Supplied records Block Start
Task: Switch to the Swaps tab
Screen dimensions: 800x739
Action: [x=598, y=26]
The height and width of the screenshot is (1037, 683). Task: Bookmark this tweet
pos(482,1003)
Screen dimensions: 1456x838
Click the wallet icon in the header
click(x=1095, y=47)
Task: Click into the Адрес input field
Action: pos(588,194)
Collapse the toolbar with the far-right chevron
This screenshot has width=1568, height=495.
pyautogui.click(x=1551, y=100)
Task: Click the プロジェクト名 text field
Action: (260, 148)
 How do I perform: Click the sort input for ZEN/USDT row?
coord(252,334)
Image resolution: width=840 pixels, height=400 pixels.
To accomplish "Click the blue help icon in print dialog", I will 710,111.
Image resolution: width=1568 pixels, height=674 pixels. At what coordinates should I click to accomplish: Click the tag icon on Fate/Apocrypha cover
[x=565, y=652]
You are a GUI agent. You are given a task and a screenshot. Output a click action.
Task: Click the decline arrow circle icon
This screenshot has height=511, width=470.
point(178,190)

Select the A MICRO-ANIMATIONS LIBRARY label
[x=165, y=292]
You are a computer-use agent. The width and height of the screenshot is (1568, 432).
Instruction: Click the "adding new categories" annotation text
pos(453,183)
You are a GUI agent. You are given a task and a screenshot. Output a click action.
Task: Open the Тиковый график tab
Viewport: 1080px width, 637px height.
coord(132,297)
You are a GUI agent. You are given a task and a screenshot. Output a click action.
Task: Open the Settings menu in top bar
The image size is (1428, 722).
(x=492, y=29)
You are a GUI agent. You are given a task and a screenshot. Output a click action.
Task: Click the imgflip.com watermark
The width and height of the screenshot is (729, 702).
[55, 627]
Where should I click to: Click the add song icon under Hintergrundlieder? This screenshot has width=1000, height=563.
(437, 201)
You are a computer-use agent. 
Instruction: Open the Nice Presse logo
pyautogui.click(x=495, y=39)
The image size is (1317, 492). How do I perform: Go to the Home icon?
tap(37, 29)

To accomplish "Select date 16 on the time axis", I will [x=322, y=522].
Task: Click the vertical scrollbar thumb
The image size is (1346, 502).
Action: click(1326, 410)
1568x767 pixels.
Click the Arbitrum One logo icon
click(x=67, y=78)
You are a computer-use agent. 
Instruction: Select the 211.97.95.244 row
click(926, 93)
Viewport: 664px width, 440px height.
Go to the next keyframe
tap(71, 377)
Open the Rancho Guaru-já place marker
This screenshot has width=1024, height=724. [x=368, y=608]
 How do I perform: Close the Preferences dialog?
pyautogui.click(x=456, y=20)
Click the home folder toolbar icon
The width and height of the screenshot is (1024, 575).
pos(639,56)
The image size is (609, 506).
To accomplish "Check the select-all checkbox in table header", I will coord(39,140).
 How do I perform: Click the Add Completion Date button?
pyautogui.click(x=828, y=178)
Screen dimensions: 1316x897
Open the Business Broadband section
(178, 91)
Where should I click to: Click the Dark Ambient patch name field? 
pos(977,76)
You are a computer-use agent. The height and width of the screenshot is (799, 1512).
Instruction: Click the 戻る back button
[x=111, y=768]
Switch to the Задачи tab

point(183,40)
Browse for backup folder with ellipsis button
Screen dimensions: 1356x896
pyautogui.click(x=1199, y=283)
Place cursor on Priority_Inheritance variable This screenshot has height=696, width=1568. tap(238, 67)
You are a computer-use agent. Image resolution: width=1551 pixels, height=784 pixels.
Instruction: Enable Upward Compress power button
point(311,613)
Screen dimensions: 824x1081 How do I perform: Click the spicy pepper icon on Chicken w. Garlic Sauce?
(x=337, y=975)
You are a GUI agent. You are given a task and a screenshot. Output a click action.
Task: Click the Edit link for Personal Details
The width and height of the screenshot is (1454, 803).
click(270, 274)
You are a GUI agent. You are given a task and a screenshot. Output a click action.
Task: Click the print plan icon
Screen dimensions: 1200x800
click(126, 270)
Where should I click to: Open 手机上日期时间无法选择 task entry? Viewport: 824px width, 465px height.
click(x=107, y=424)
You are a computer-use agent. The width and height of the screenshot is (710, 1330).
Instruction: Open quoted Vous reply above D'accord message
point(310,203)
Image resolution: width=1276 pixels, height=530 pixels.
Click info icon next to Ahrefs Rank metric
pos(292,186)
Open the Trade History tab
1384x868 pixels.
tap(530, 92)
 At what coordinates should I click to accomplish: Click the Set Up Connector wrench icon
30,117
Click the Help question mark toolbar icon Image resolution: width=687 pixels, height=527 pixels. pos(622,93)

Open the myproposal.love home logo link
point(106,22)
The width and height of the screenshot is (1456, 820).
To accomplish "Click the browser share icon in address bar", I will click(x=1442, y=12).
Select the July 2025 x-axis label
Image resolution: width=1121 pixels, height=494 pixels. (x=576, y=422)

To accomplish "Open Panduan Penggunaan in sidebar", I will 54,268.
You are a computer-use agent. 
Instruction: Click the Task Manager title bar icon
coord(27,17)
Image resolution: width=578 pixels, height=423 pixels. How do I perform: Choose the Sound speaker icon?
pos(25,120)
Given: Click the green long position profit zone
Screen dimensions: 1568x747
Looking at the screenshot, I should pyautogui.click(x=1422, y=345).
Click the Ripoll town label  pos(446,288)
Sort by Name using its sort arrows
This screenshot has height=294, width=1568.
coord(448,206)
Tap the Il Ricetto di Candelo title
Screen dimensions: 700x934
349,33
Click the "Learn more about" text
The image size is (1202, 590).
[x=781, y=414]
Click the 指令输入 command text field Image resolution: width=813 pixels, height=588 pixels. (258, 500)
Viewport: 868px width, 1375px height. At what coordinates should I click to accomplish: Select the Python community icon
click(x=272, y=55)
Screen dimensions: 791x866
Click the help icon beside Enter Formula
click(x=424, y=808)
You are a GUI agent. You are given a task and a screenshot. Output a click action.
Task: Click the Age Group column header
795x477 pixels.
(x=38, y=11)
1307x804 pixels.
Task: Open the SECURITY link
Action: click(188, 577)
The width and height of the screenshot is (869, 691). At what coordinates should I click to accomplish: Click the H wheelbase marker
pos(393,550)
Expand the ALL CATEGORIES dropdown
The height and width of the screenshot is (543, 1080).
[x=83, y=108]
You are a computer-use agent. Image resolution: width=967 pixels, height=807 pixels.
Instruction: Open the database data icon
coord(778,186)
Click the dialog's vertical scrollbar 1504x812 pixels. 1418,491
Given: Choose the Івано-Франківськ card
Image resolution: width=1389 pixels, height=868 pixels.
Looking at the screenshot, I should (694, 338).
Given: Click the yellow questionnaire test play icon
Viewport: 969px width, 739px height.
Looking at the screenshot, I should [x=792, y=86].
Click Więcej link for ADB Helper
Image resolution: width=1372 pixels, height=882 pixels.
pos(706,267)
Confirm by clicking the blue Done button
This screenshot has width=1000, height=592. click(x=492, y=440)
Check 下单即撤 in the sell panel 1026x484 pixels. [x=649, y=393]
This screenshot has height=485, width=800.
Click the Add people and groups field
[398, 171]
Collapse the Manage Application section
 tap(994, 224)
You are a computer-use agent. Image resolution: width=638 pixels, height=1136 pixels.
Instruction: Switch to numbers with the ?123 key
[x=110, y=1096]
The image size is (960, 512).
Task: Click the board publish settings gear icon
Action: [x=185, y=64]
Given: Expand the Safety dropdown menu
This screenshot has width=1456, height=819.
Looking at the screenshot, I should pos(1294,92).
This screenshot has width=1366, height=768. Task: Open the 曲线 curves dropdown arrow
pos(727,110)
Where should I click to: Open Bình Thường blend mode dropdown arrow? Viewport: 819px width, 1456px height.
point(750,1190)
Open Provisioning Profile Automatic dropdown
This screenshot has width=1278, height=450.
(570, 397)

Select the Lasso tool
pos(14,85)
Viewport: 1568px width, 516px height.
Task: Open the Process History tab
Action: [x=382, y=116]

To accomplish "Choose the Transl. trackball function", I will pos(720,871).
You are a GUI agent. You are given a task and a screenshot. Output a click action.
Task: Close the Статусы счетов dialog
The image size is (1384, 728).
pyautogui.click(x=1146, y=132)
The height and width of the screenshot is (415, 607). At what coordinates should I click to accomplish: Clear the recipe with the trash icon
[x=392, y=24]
Supplied records Block End
- _How to complete this task_:
Look back at the data above. Transcribe exactly the lines starting at the line that contains "Tap the Il Ricetto di Candelo title" and ending at the line that contains "Click the 指令输入".

- _Finished exercise_:
Tap the Il Ricetto di Candelo title
Screen dimensions: 700x934
349,33
Click the "Learn more about" text
The image size is (1202, 590).
[x=781, y=414]
Click the 指令输入 command text field Image resolution: width=813 pixels, height=588 pixels. (258, 500)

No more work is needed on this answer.